低头继续处理伤口,上了药粉要包扎,玄烨却捏住了掌心收回手说:“包扎起来别人就看得见了,多事。”

岚琪手里拿着纱布不知该怎么办才好,玄烨轻哼:“几个月不见,你不会伺候人了?在这里养病,听说连胤祚都不照顾,天天就弹琴,可为什么朕来了,你却把琴沉了?”

纱布不自觉地缠在了手指上,一圈一圈缠得指关节生疼她才恍过神,垂目轻声回答:“学琴是臣妾长久以来一个念想,但臣妾不会在紫禁城里弹琴,把琴沉了不是不想弹琴给您听,只是不愿带回紫禁城。”

玄烨冷冷说:“难道你即刻要回宫,赶不及就要沉了?”

岚琪倏然扬起脸,用力地点头:“皇上今日不来,臣妾已打算请旨,不等太皇太后先回宫,自己要先回去了。”

“自己回来?”玄烨眉头紧蹙,乍听之下不明白,可再稍稍一想,心里竟热起来,一改方才冷冷的语气,问她,“回来做什么,你舍得留下皇祖母在这里?”

“再等下去……咳咳……”岚琪刚要回答,嗓子里一阵痒,转过身猛地一阵咳嗽,咳得玄烨心惊,伸手抚摸她的背脊,而一触碰到身体,没来由就觉得心疼。

等岚琪缓过来,唇边却多了几分笑意,眼神也渐渐明亮,更似乎在为了什么得意,嗓子还略沙哑就又开口说:“再等下去,臣妾就要想皇上想疯了,不过还是臣妾又赢了一回,皇上先来了。”

说完这句,明媚鲜亮的笑容又在她脸上绽放,一扫病容的憔悴,她主动扑进了玄烨的怀抱,倒让皇帝怔了怔,可香香软软的人入怀,久违的安逸舒心感,让他不由自主抱起了岚琪。

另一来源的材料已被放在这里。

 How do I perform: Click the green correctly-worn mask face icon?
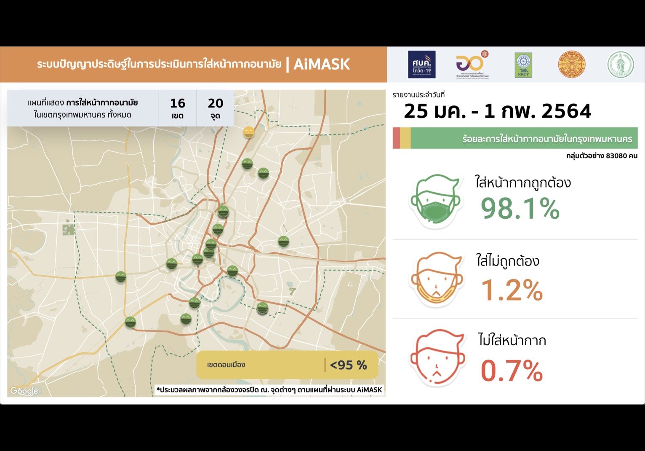point(436,201)
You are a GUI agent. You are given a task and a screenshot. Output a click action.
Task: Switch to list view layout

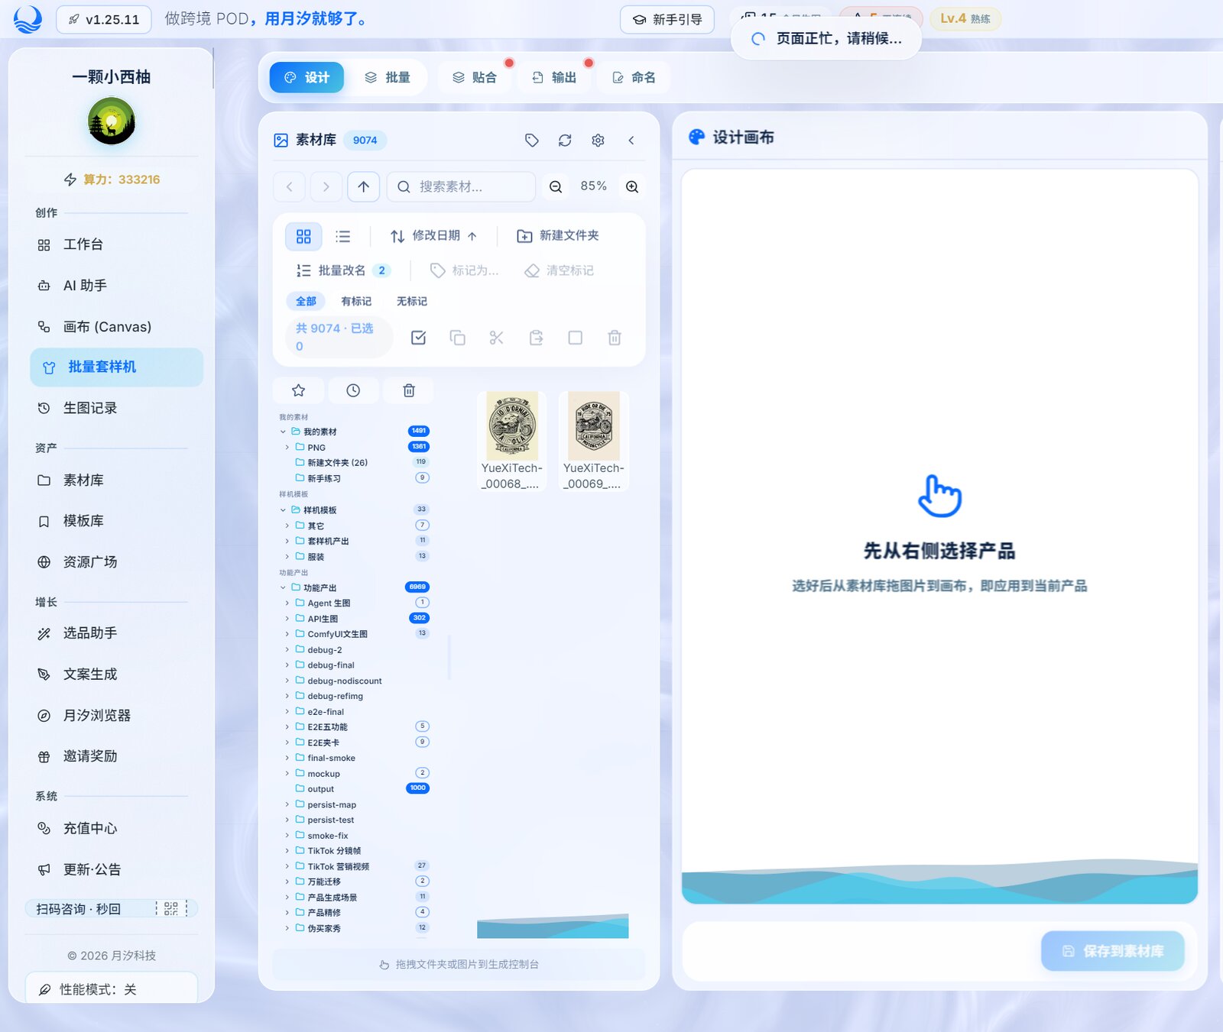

一直以为见了面,就会瞧见她哭,刚才的琴声也满是怨艾思念,从太后那里一路过来,心里就矛盾要不要见,奈何皇祖母压着,可他真的不想看到她哭,她的委屈玄烨全明白,但玄烨也希望,能有一个人来体谅自己。

“明年或又要大选,往后还会有更多的新人进宫,朝堂上的局势瞬息万变,朕必须要同时制约后宫的平衡,朕一定还会疏忽你,甚至还会伤了你,可是……”

玄烨的话未说完,就感觉怀里的人更紧地抱住了自己,轻轻从他的胸膛前发出声音,似乎在说:“不管皇上有多少新人,被乌雅岚琪缠上,可丢不掉了。”

“丢不掉了?”

“嗯。”

“那朕这会儿若想听你弹琴?”玄烨的心渐渐松下来,把怀里的人推开,捧着她的脸颊,柔嫩的肌肤触在掌心,心里头一热,忍不住亲了口,白嫩的肌肤瞬间就染上了绯红。

“那也要看臣妾有没有心情了,现在可碰也不想碰,皇上且等等再说。”岚琪撅着嘴,眼中满是笑意,她觉得自己大概是天下第一没出息的女人,想他想得夜不能寐,吃醋觉禅氏得宠又不能在人前表露,她更不愿承认把琴扔下去的那一瞬是想宣泄怨气,可一见玄烨来,就算刚才只是听见李公公说,她就突然什么都不在乎了。

能看到他,能被他抱着,哪怕宫里还有十个百个觉禅氏等着,她也无所谓。

“朕整个六月都没入过后宫,忙得日夜连轴转,身边连一个贴心的人都没有,你怎么不早些动念头要回来?”玄烨嗔怪着,“你就是比朕狠心。”

岚琪咕哝:“可人家病着呢。”

“不知道你病着,是朕疏忽,可朕一听说你病了,立刻就启程来看你,你还要吃醋还要不开心吗?他们说不知道你为什么发烧后一直病倒现在。”玄烨说着,突然将手覆盖在岚琪柔软的胸脯上,惊得人家一颤,他却笑,“朕只想和这里头乖巧听话的小宫女好,你这样矫情的最讨厌,你老实说,到底为什么把琴沉了?”

岚琪推开他的手,只管黏糊糊地贴身上去,可是一靠在玄烨怀里心就松下来,安逸地笑着:“反正就是臣妾又赢了。”